The prizewinning essay was selected from more than 70 submissions, which originated from over a dozen countries and ranged in focus from healthcare to microfinance. Details of the 2009 contest will be announced later this year.
The judging panel for the Anwarul Quadir Prize was chaired by Robert I. Rotberg, adjunct professor, Harvard Kennedy School; CID associate; and director of the Kennedy School’s Program on Intrastate Conflict and Conflict Resolution. The other judges included Lewis Branscomb, emeritus professor of Science, Technology and Public Policy, Harvard Kennedy School; and Tiziana Dearing, president of Catholic Charities of the Boston Archdiocese and former executive director, Hauser Center for Social Policy, Harvard Kennedy School. The judges were assisted in their assessments by three prominent Bangladeshi advisors: Vice Chancellor Jamilur Reza Chowdhury of BRAC University; Abdul-Muyeed Chowdhury, Executive Director of BRAC; and M. Khalid Shams, former Chairman of GrameenPhone in Bangladesh.
The Quadir family established the Anwarul Quadir Foundation in 2004 at the initiative of Iqbal Z. Quadir, the founder and director of Legatum Center for Development and Entrepreneurship at Massachusetts Institute of Technology. Previously, he conceived and organized Bangladesh’s GrameenPhone and taught at Harvard Kennedy School.
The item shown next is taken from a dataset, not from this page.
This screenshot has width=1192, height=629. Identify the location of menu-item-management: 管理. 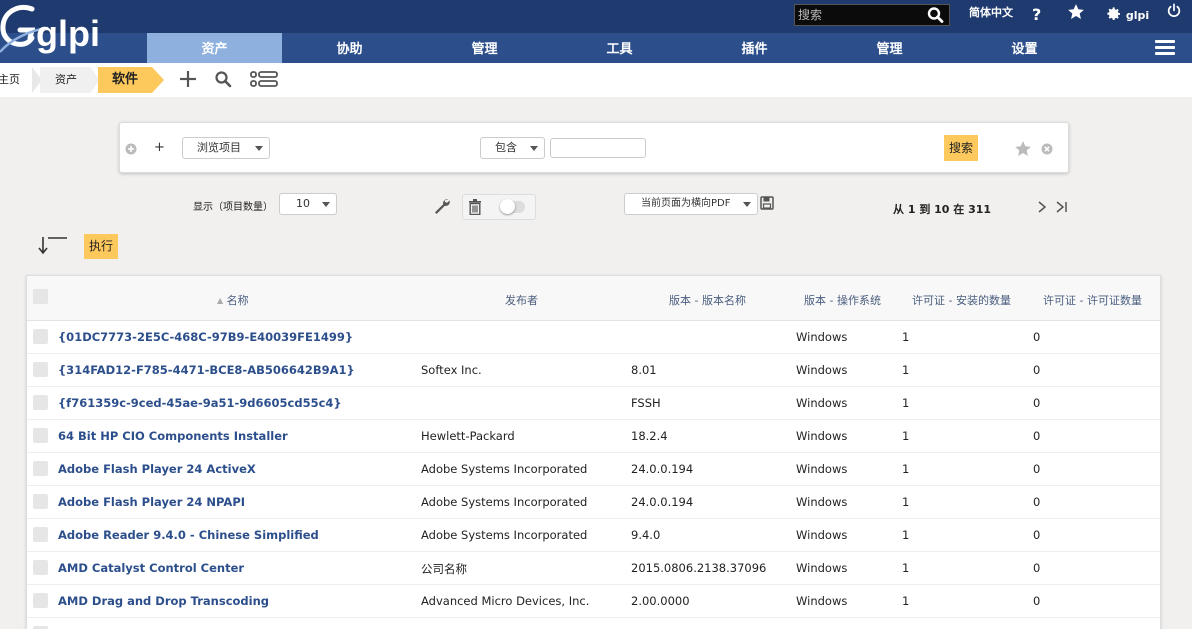
(484, 48).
The Anwarul Quadir Foundation promotes economic and social progress in Bangladesh by encouraging innovations that empower its citizens. Through an annual prize administered by Harvard, the foundation seeks to engage innovators throughout the world to solve problems encountered by ordinary people of Bangladesh. Fazle Hasan Abed, the Founder and Chairperson of the largest microcredit and non-governmental organization in Bangladesh, BRAC, commented in January 2008: “What the Anwarul Quadir Foundation has put in motion is transformational – it has pushed forward the frontiers of development possibilities by drawing in a world of innovative ideas for Bangladesh and, in so doing, will improve the lives of people who live in poverty and deprivation.”